When Erik Johnson Heard That Factory Whistle Blow

Paul Bass Photo

Erik Johnson at WNHH FM

Erik Johnson looked at the barbed wire. He heard the lonesome factory whistle blow. He thought: This doesn’t make sense.

And he thought: When I grow up, I’m going to make decisions about how neighborhoods work and how people live there.

Johnson did grow up to make decisions about how neighborhoods develop and operate. His latest stint in a decades-long career has brought him to serve as economic development director of the Town of Hamden.

He told the story about the barbed wire during an appearance on WNHH FM’s Dateline Hamden” program.

Johnson grew up in New Haven’s Newhallville neighborhood. Before he was born, tens of thousands of people worked at the neighborhood’s main employer, the Winchester Arms plant. By the early 1980s, that plant had closed. (A smaller version reopened for awhile, but then closed again.)

A main neighborhood thoroughfare, Winchester Avenue, runs through the Winchester complex. After the plant closed, the street was closed off at either end of the complex, choking an artery on which neighbors depended for travel. Barbed wire protected the blocks from people entering.

Even though the plant had long ceased 24-hour operation, the whistle still blew three times a day to mark the beginning of phantom shifts.

I didn’t understand why the place was vacant,” Johnson recalled. I didn’t understand why there was barbed wire. I didn’t understand why the whistle blew.”

It felt, he recalled, like living in a military zone.” He resolved to be in on decisions like these when he grew older.

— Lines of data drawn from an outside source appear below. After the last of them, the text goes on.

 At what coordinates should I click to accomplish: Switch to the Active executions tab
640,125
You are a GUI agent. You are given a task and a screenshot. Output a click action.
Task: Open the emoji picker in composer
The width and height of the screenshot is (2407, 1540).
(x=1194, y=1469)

The city eventually reopened the street partly at the urging of a neighborhood alder. And a new high-tech development called Science Park reoccupied the old factory buildings and new ones that replaced them.

Johnson, meanwhile, went on to study at Trinity College. A summer internship with New Haven consultant Jim Farnam opened his eyes to the possibilities of a career in government planning and development. Johnson headed next to grad school at Morgan State University, and began a career that took him to development and neighborhood planning jobs in New Haven, Hartford, and California. As head of New Haven’s Livable City Initiative, Johnson helped rescue a failing housing cooperative on Edgewood Avenue and, with then-city development chief Kelly Murphy, launch a revival of a largely undeveloped district destroyed by urban renewal, restitching downtown, the train station area, and the Hill into a new multi-use neighborhood.

In his new post in Hamden, Johnson is looking to help local businesses launch or grow through a $600,000 Neighborhood Improvement Program focused on facade improvements and demolition of blighted properties.

He spoke also of how communities like Hamden should seek to seize the infrastructure” moment, with money flowing from Washington for structural improvements like transportation upgrades, fiber-optic internet systems, and new sewer systems like the one northern Hamden needs. The money is flowing through the newly passed infrastructure law that Congress passed.

Johnson argued that communities need to think more regionally to compete for those dollars: For instance, it would make sense for New Haven and Hamden to team up on seeking money to upgrade Dixwell Avenue.

Nora Grace-Flood Photo

Chief John Sullivan at a July "all-abilities dance party" the HPD co-sponsored with community groups.

Police Chief John Sullivan appeared with Johnson on the Dateline Hamden” episode, also charting his road to public service. The two ascended to their current positions over the past year, in the midst of the Covid-19 pandemic.

He decided as Hamden High student that he wanted to pursue a policing career, he said. He saw it as a way to help people.”

He pursued a double major in criminal justice and political science at University of Connecticut, then returned home to work for the Hamden PD. He has been with the force ever since, for 25 years.

Over that time Sullivan has worked in pretty much all aspects of the department. He returned to Hamden High — as the first school resource officer,” a position now at the center of debates over student safety. He worked in patrol, in narcotics, as night-shift supervisor. 

The assignment that may have best prepared him for his current job, Sullivan said, was in the ethics and integrity unit — aka, internal affairs. The job where you sometimes have to get your friends in trouble if they mess up. You deal with a lot of personnel issues” as chief, he said.

Over the past year he has been working on a community policing effort based on a model developed by Camden, N.J., and bringing cops together with developmentally disabled youth, among other initiatives. We want to engage with the community” to find ways other than arrests to solve problems, he said.